▶ _Task directions_
Can you retype the part of the listing that opens with the line containing "I want to click" and closes with the listing's final line, leaving the pictures out of your answer?

▶ _Data for processing_
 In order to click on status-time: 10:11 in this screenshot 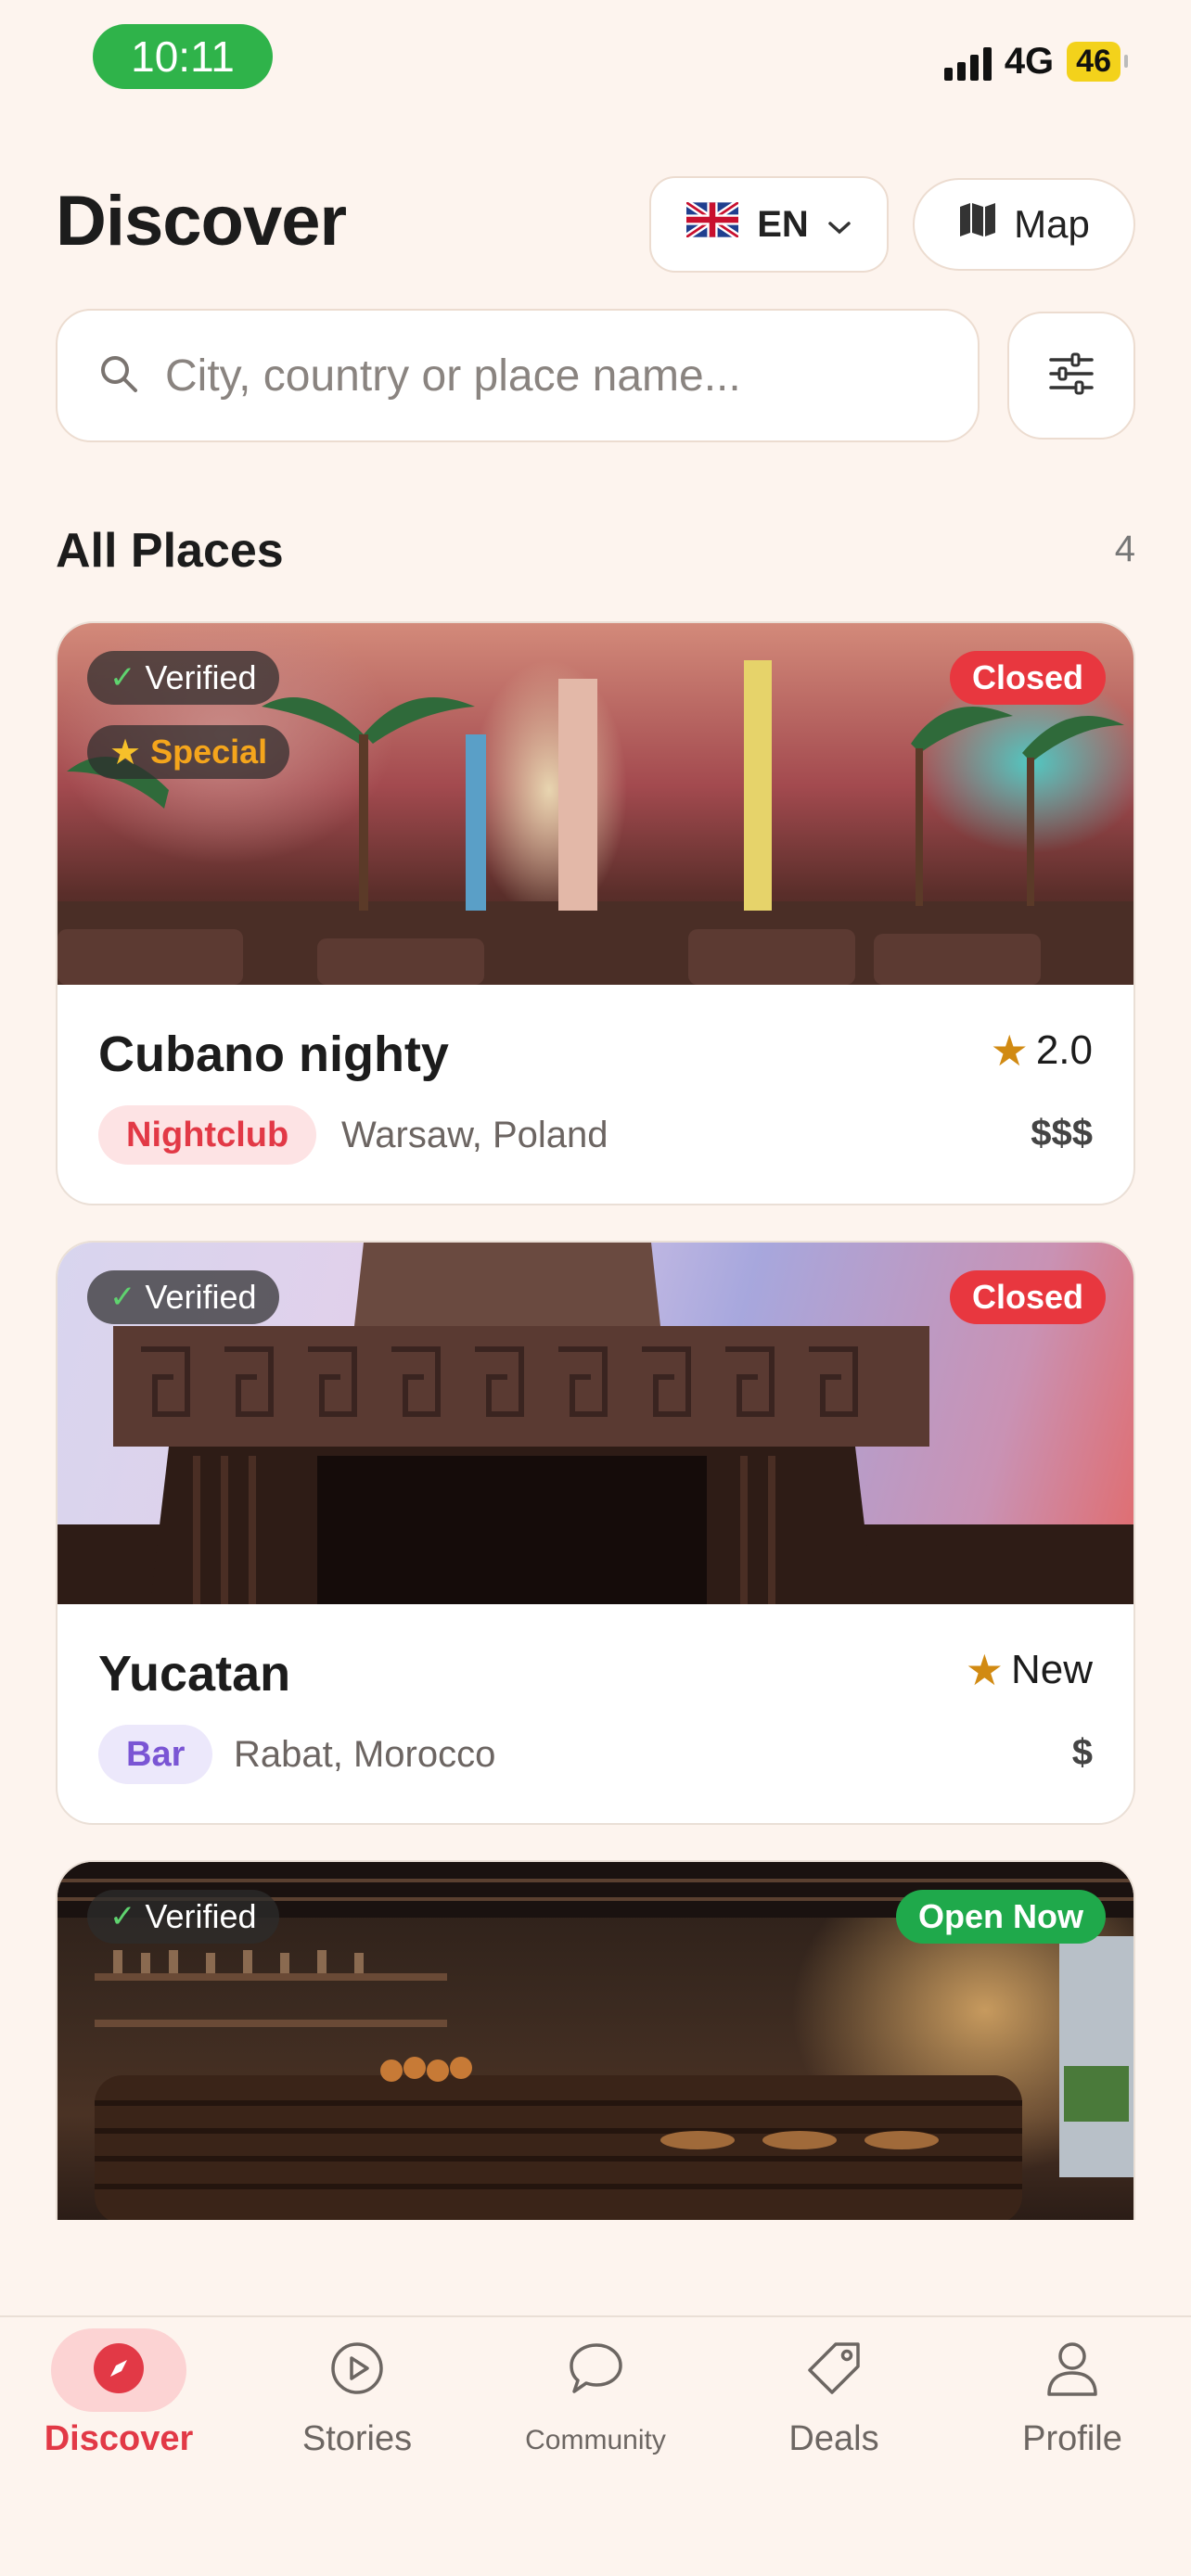, I will do `click(183, 56)`.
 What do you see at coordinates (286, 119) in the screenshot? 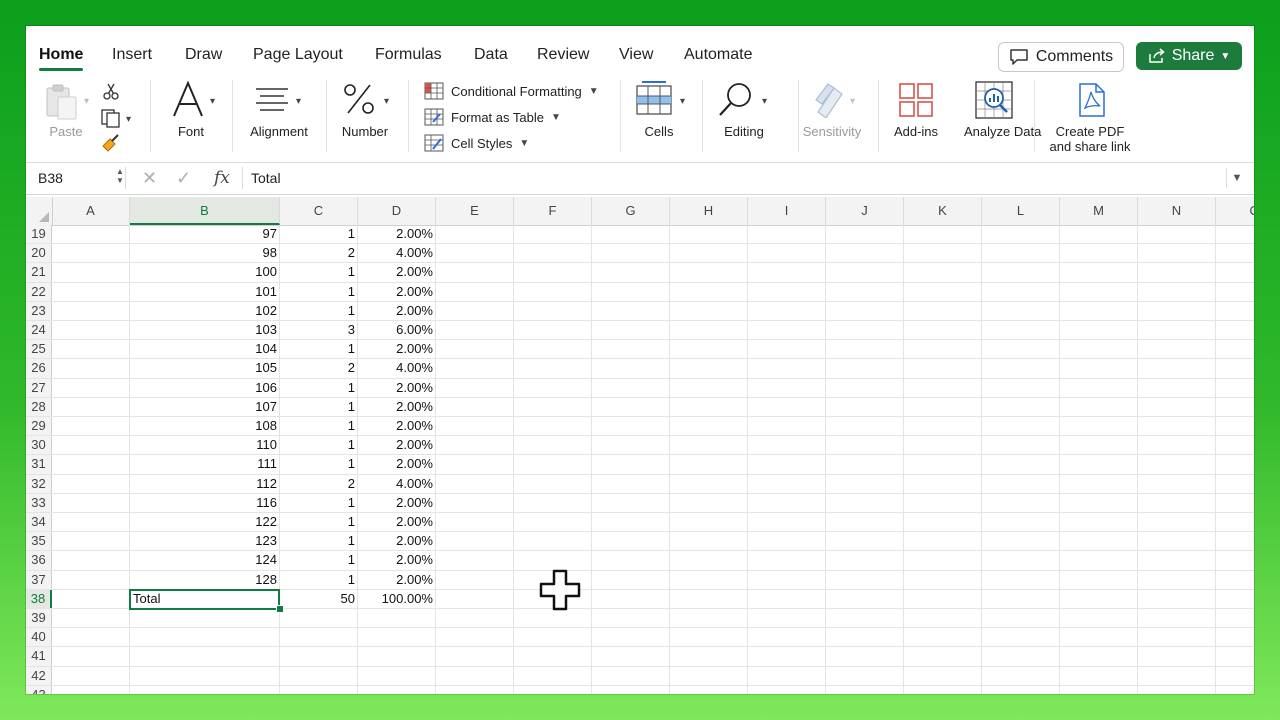
I see `alignment-group: ▾ Alignment` at bounding box center [286, 119].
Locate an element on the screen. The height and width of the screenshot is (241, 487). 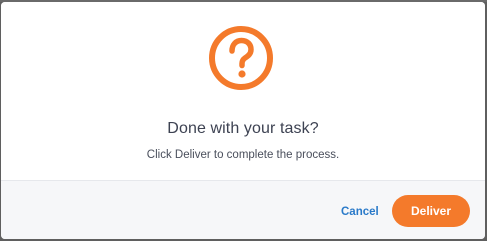
cancel-button: Cancel is located at coordinates (360, 212).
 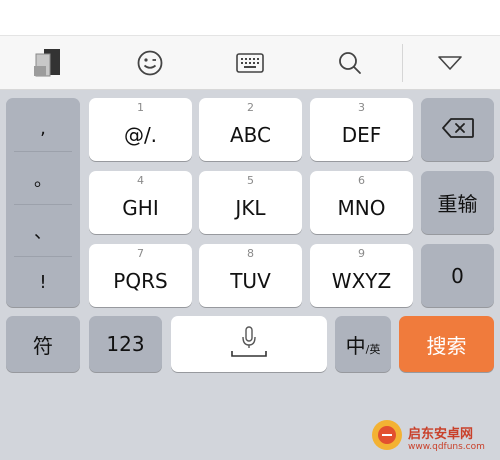 I want to click on punct-comma: ,, so click(x=43, y=128).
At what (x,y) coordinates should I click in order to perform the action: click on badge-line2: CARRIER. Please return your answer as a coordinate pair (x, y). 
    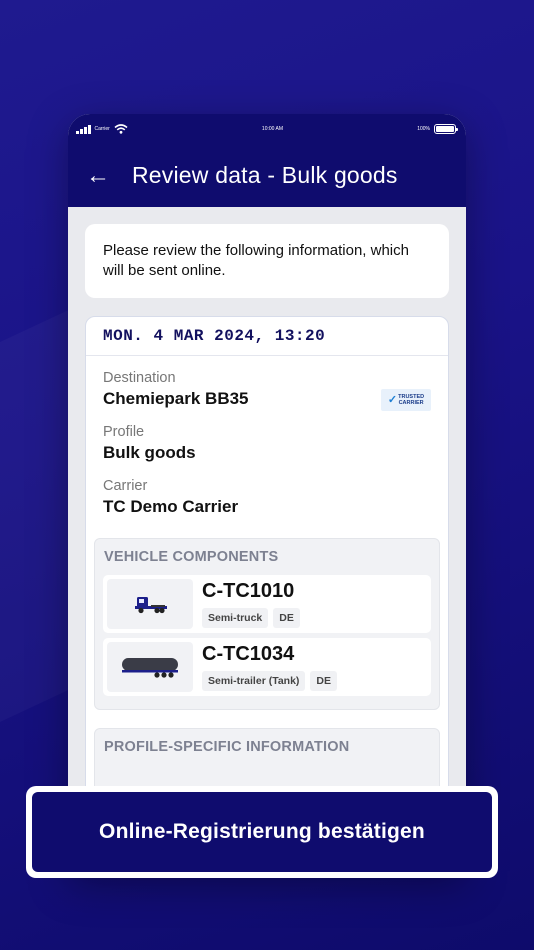
    Looking at the image, I should click on (411, 403).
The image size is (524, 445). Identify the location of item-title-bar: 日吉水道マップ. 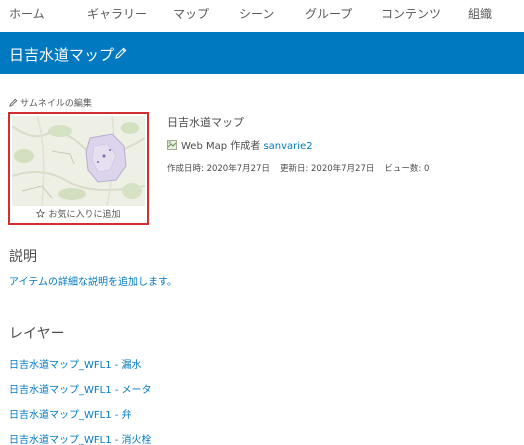
(262, 53).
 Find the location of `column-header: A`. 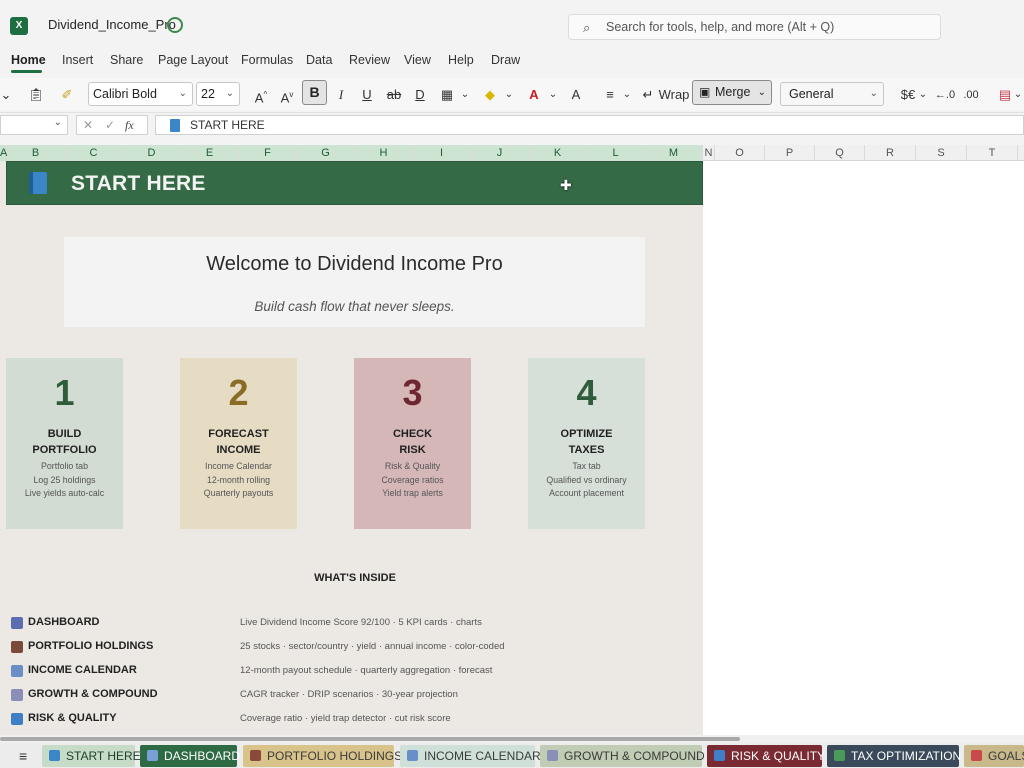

▶ _Answer space_
  I want to click on punct-comma: ,, so click(x=43, y=128).
At what (x,y) coordinates should I click in order to perform the action: click on badge-line2: CARRIER. Please return your answer as a coordinate pair (x, y). 
    Looking at the image, I should click on (411, 403).
The image size is (524, 445). Identify the location of item-title-bar: 日吉水道マップ. 
(262, 53).
 Find the location of `column-header: A`. 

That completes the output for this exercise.